"""

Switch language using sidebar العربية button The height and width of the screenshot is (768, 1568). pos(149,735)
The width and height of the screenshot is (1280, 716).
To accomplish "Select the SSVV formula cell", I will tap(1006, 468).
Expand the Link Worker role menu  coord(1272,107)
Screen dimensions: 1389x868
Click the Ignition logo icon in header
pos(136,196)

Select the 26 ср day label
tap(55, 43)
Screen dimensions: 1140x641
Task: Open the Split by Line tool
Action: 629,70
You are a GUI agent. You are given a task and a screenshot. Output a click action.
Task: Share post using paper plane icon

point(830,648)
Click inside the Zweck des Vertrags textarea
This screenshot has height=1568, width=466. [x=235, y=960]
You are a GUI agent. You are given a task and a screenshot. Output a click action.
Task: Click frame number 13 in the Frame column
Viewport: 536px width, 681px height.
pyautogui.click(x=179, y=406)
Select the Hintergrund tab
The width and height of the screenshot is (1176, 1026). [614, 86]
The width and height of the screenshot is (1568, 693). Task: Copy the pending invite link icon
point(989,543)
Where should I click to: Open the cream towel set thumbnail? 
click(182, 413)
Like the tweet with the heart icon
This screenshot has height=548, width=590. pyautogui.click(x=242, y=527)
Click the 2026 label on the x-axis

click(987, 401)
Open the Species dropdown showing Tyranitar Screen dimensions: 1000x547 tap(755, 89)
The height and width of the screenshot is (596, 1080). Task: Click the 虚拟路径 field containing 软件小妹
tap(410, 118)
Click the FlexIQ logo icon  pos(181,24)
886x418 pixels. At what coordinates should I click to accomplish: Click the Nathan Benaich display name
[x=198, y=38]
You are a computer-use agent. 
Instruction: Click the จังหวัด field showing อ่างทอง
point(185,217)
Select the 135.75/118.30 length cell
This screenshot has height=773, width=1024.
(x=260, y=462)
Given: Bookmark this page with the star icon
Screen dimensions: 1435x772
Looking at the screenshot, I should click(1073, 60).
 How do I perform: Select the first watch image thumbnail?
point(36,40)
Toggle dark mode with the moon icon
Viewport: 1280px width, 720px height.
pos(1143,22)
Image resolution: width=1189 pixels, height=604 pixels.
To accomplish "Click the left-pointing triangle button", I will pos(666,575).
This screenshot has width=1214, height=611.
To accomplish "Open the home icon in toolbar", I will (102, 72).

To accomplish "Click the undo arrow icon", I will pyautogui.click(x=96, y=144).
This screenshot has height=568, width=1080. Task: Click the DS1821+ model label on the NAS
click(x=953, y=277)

"""

▶ [SHORT PROBLEM]
Render every line in the records, from the line containing "The width and height of the screenshot is (1280, 716)." down to the line containing "point(830,648)", as a JSON list of strings with one string per line and blank lines left out.

▶ [CORRECT RESULT]
[
  "The width and height of the screenshot is (1280, 716).",
  "To accomplish \"Select the SSVV formula cell\", I will tap(1006, 468).",
  "Expand the Link Worker role menu  coord(1272,107)",
  "Screen dimensions: 1389x868",
  "Click the Ignition logo icon in header",
  "pos(136,196)",
  "Select the 26 ср day label",
  "tap(55, 43)",
  "Screen dimensions: 1140x641",
  "Task: Open the Split by Line tool",
  "Action: 629,70",
  "You are a GUI agent. You are given a task and a screenshot. Output a click action.",
  "Task: Share post using paper plane icon",
  "point(830,648)"
]